* BEGIN *

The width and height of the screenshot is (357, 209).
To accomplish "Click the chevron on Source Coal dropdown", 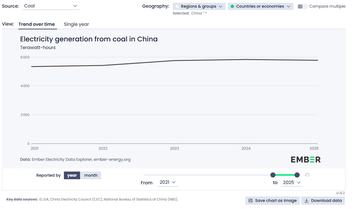I will [75, 6].
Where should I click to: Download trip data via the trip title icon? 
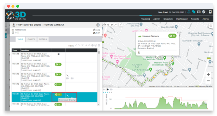[14, 25]
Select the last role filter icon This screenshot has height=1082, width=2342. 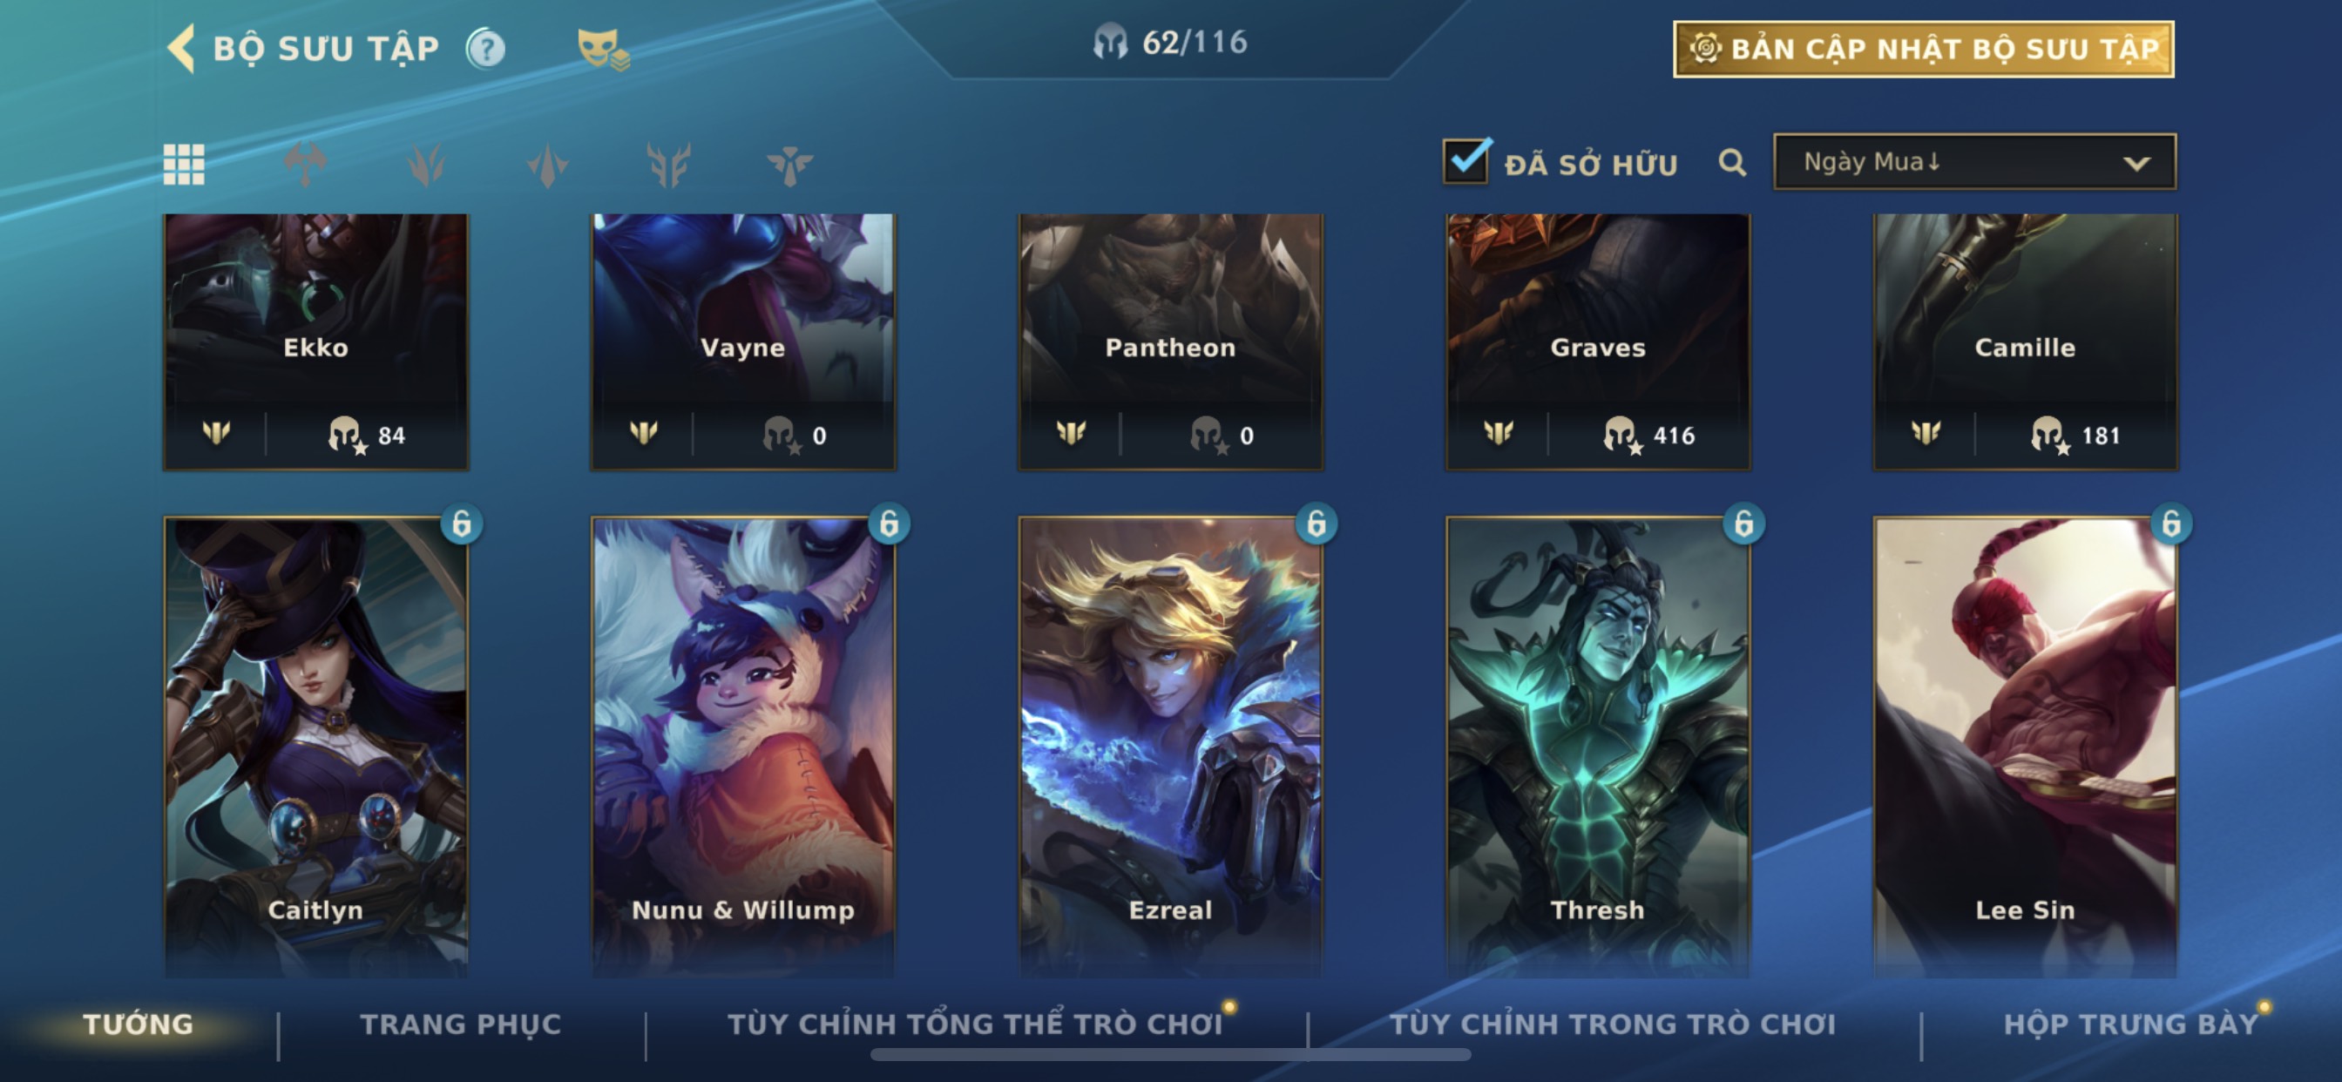(x=789, y=165)
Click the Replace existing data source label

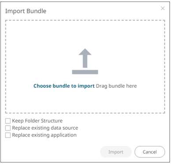45,128
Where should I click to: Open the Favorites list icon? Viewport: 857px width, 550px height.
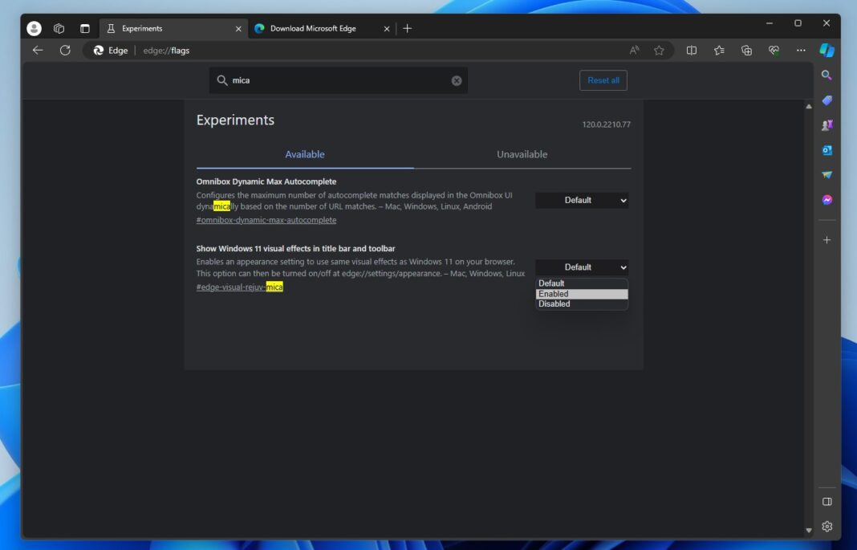[x=718, y=50]
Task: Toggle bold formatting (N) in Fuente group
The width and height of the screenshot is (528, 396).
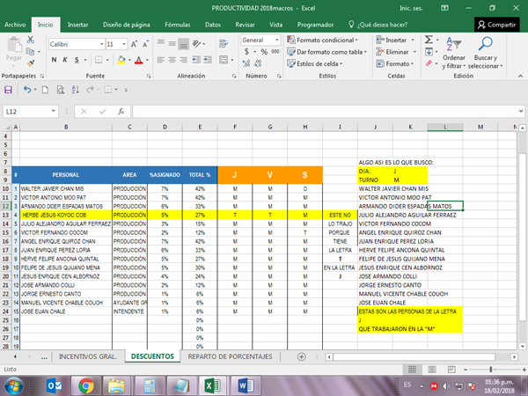Action: point(53,58)
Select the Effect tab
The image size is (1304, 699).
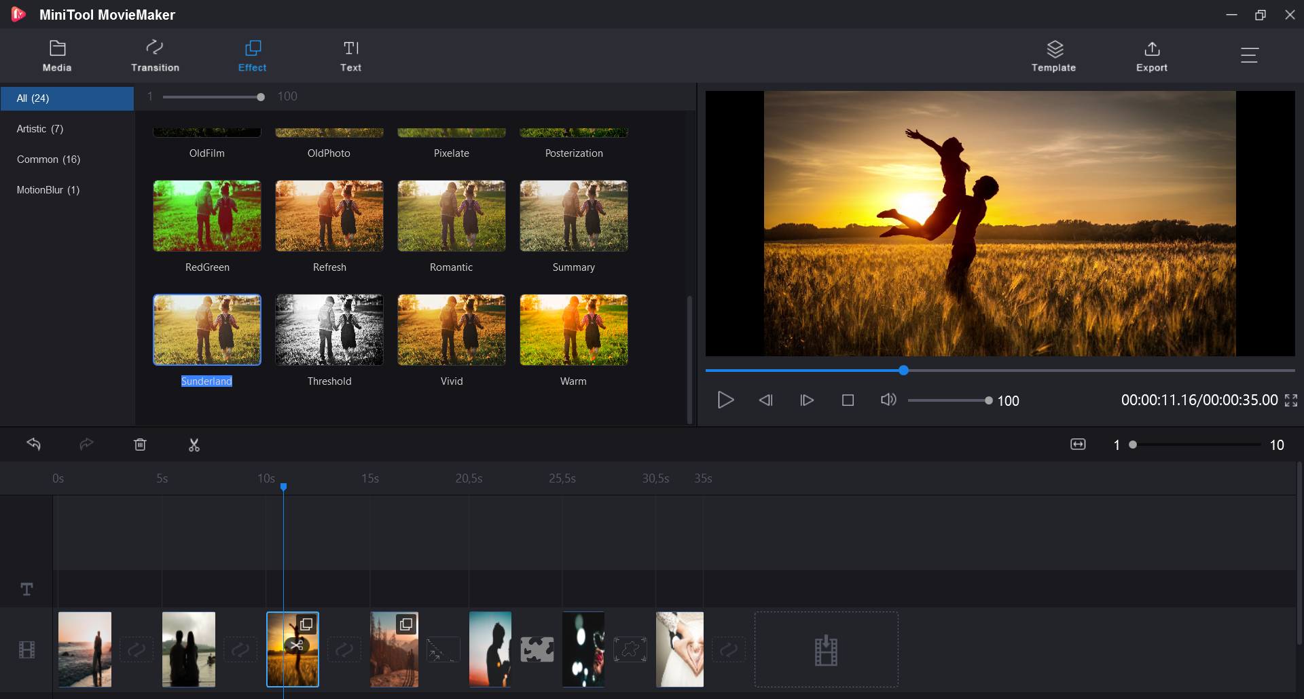click(x=252, y=56)
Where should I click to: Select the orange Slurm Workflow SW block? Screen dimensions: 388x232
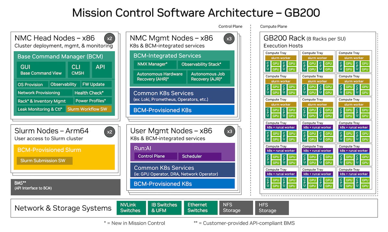(x=89, y=109)
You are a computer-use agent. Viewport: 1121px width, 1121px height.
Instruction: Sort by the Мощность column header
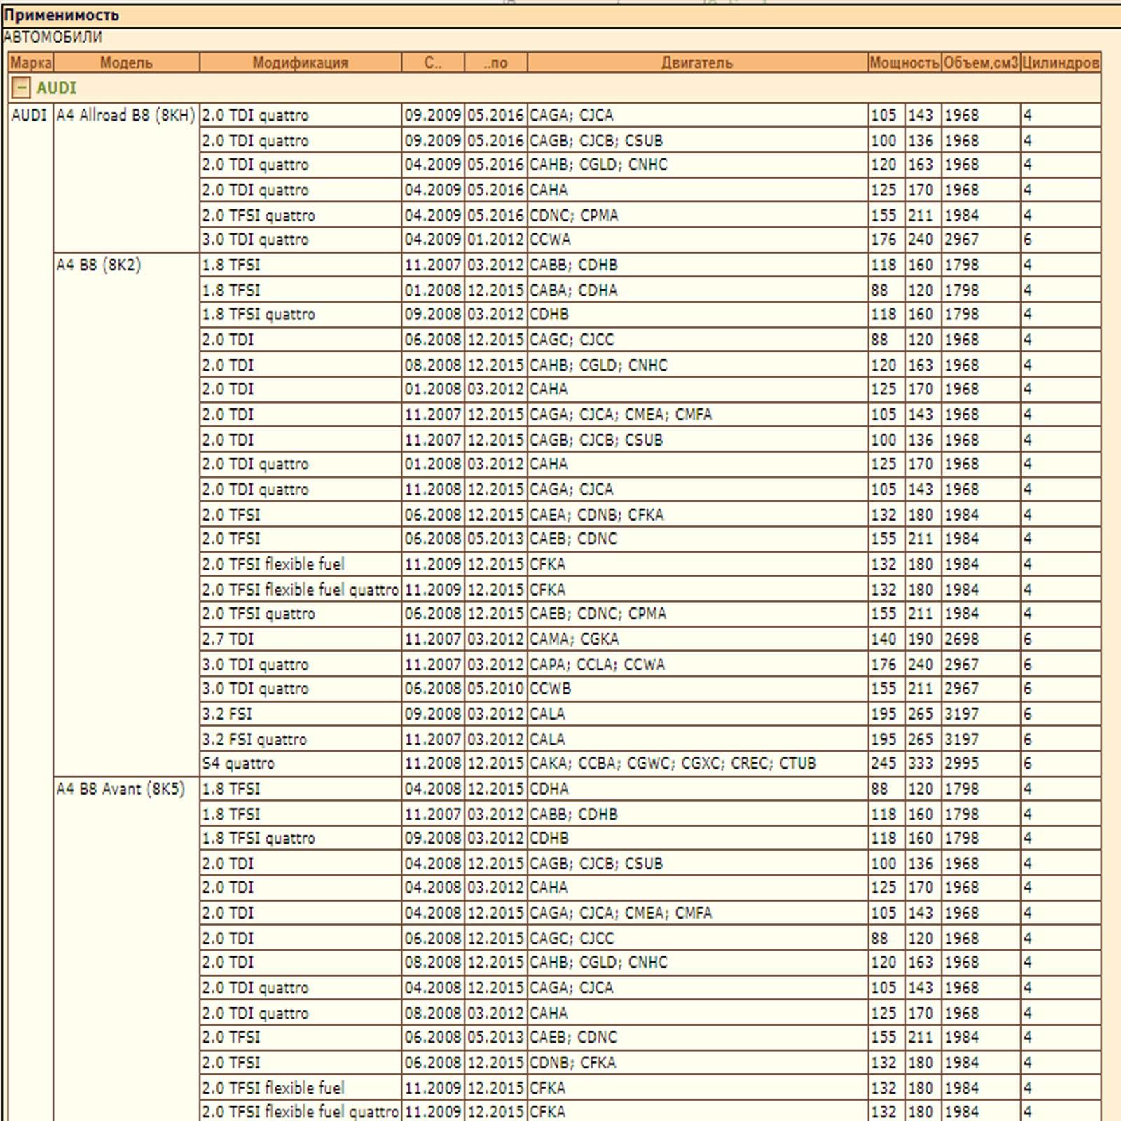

* END *

Rewrite the items as a numbered list, beginning at the line that contains "Task: Toggle bold" and continuing through the last line of the items, with blank lines and pictures left out.

RESPONSE TO THIS EXERCISE =
1. Task: Toggle bold formatting (N) in Fuente group
2. The width and height of the screenshot is (528, 396).
3. Action: point(53,58)
4. Select the Effect tab
5. The image size is (1304, 699).
6. click(x=252, y=56)
7. Where should I click to: Select the orange Slurm Workflow SW block? Screen dimensions: 388x232
8. (x=89, y=109)
9. You are a computer-use agent. Viewport: 1121px width, 1121px height.
10. Instruction: Sort by the Мощность column header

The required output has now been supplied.